= THE DATA =
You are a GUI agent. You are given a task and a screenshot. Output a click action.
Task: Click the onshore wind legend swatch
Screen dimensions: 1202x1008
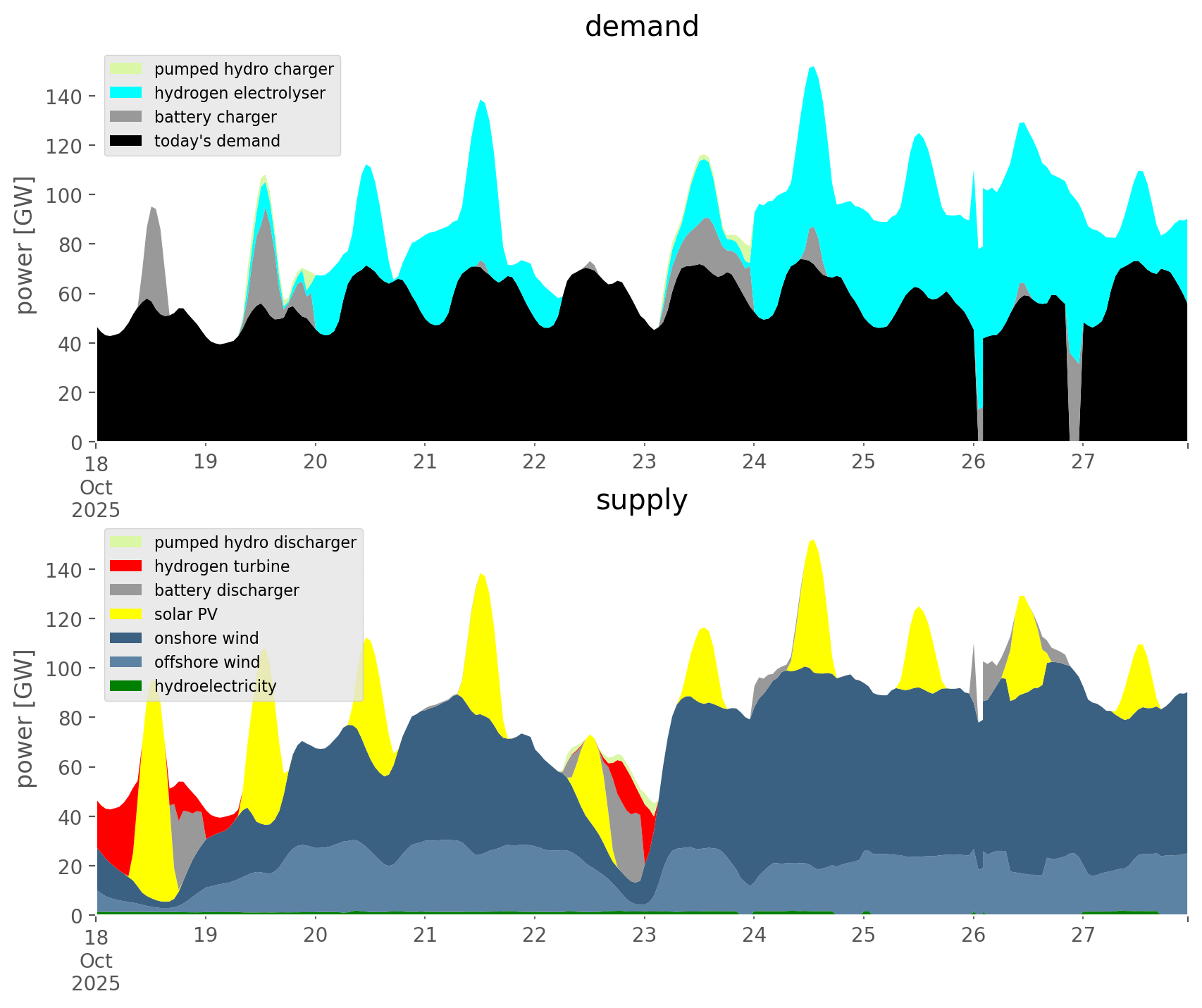pos(126,638)
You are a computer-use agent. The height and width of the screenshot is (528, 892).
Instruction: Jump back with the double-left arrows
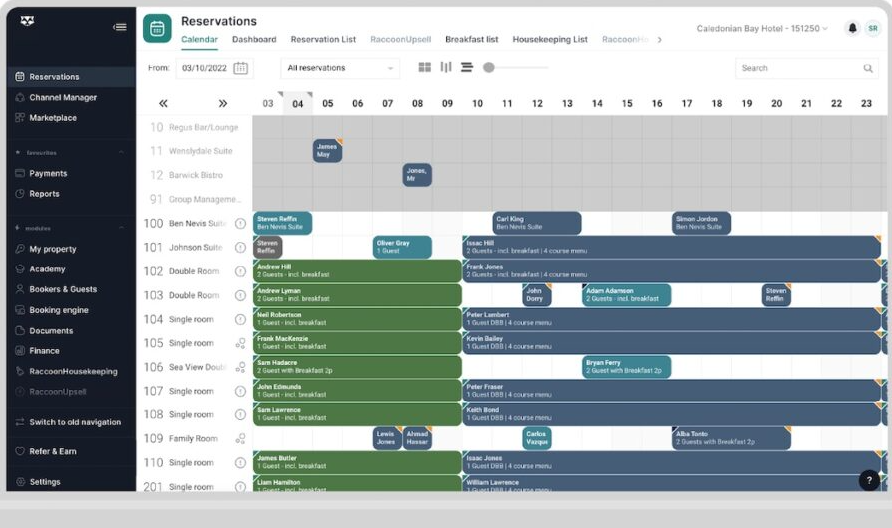[x=163, y=104]
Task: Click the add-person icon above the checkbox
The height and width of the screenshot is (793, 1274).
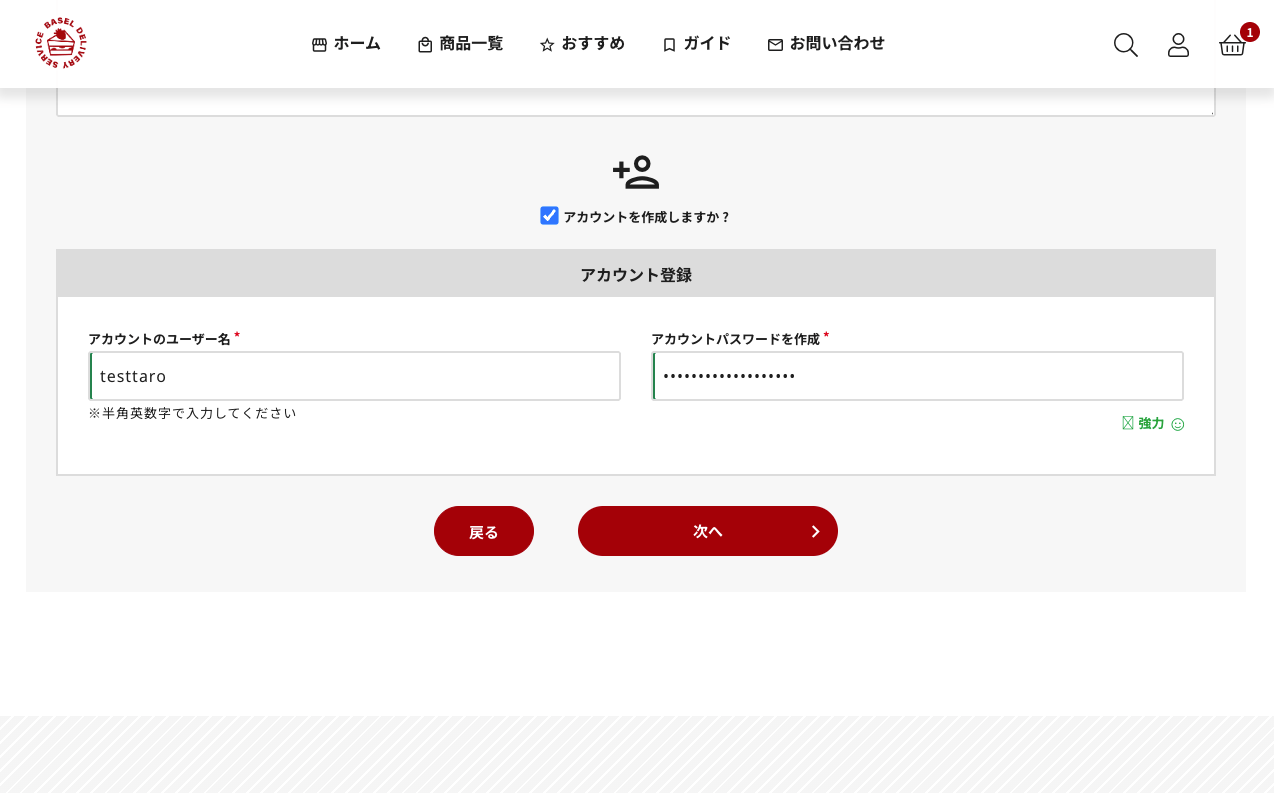Action: coord(636,172)

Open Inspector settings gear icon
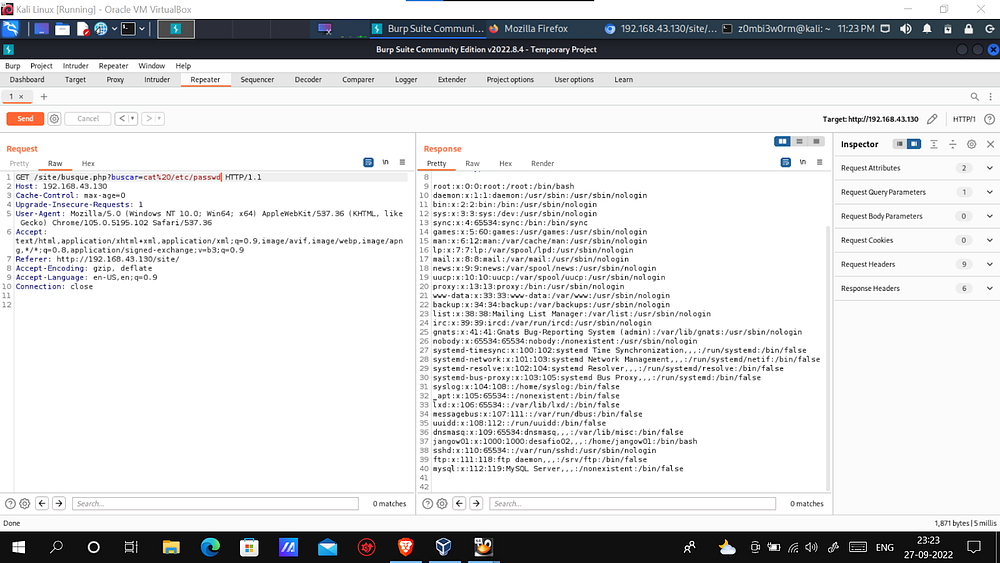pyautogui.click(x=971, y=144)
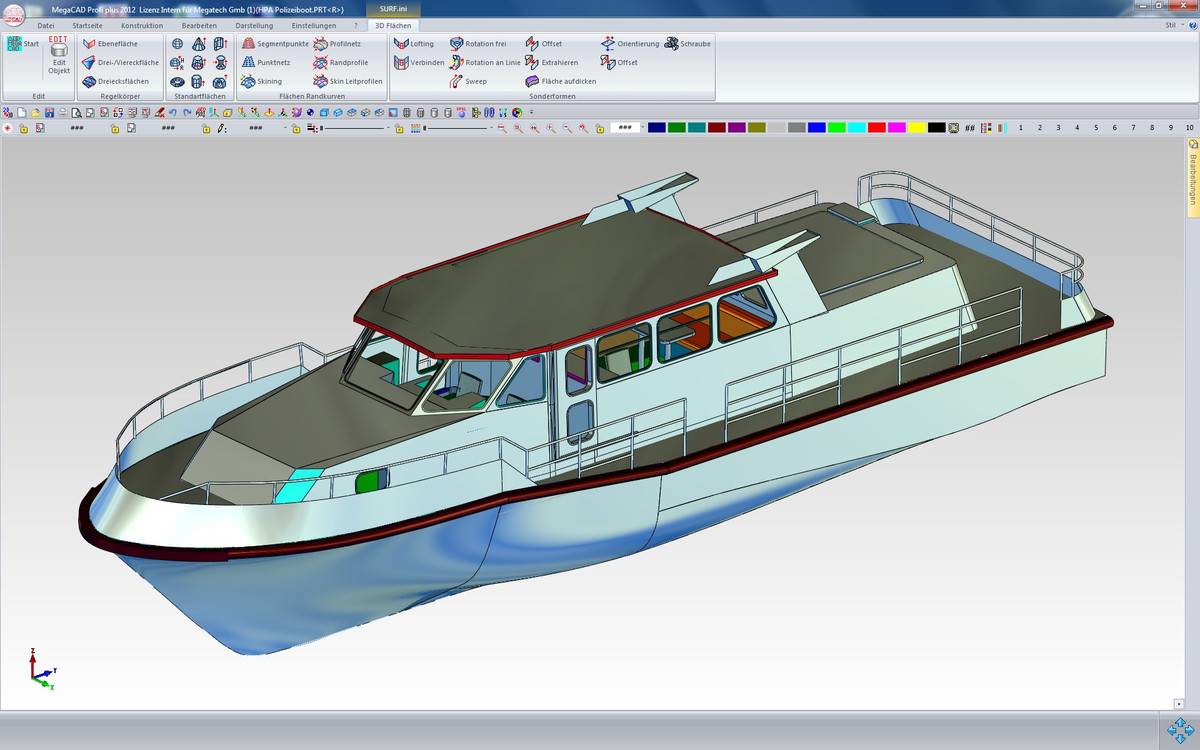Click the Extrahieren tool
This screenshot has height=750, width=1200.
[x=552, y=62]
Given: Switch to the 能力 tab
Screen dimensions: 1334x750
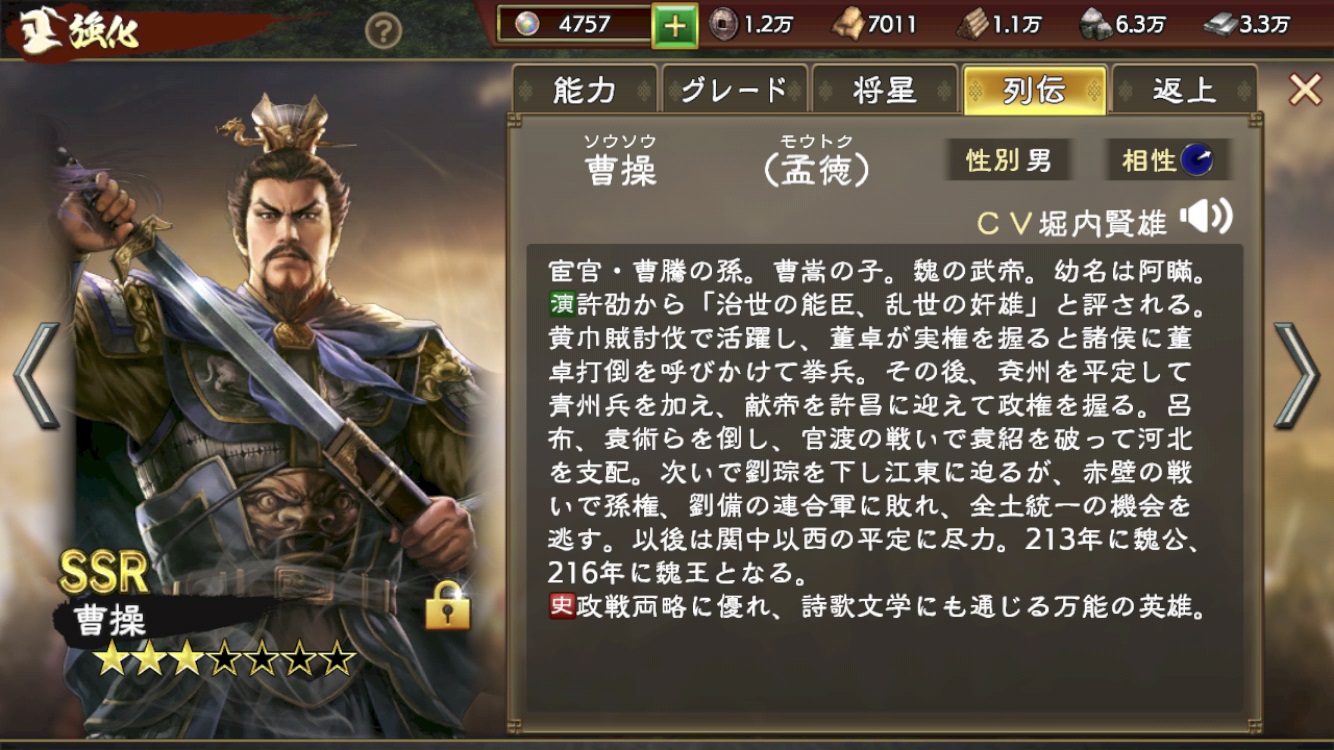Looking at the screenshot, I should pyautogui.click(x=585, y=90).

= ASSIGNMENT =
Beginning at the line that contains "You are a computer-use", copy each remaining line of the records exactly, through the final one. Omit the pictures.

= YOUR RESPONSE =
You are a computer-use agent. The height and width of the screenshot is (528, 892).
Instruction: Jump back with the double-left arrows
[x=163, y=104]
Task: Click the add-person icon above the checkbox
The height and width of the screenshot is (793, 1274).
Action: coord(636,172)

Open Inspector settings gear icon
pyautogui.click(x=971, y=144)
Click the Extrahieren tool
This screenshot has height=750, width=1200.
[x=552, y=62]
Given: Switch to the 能力 tab
Screen dimensions: 1334x750
Looking at the screenshot, I should pyautogui.click(x=585, y=90).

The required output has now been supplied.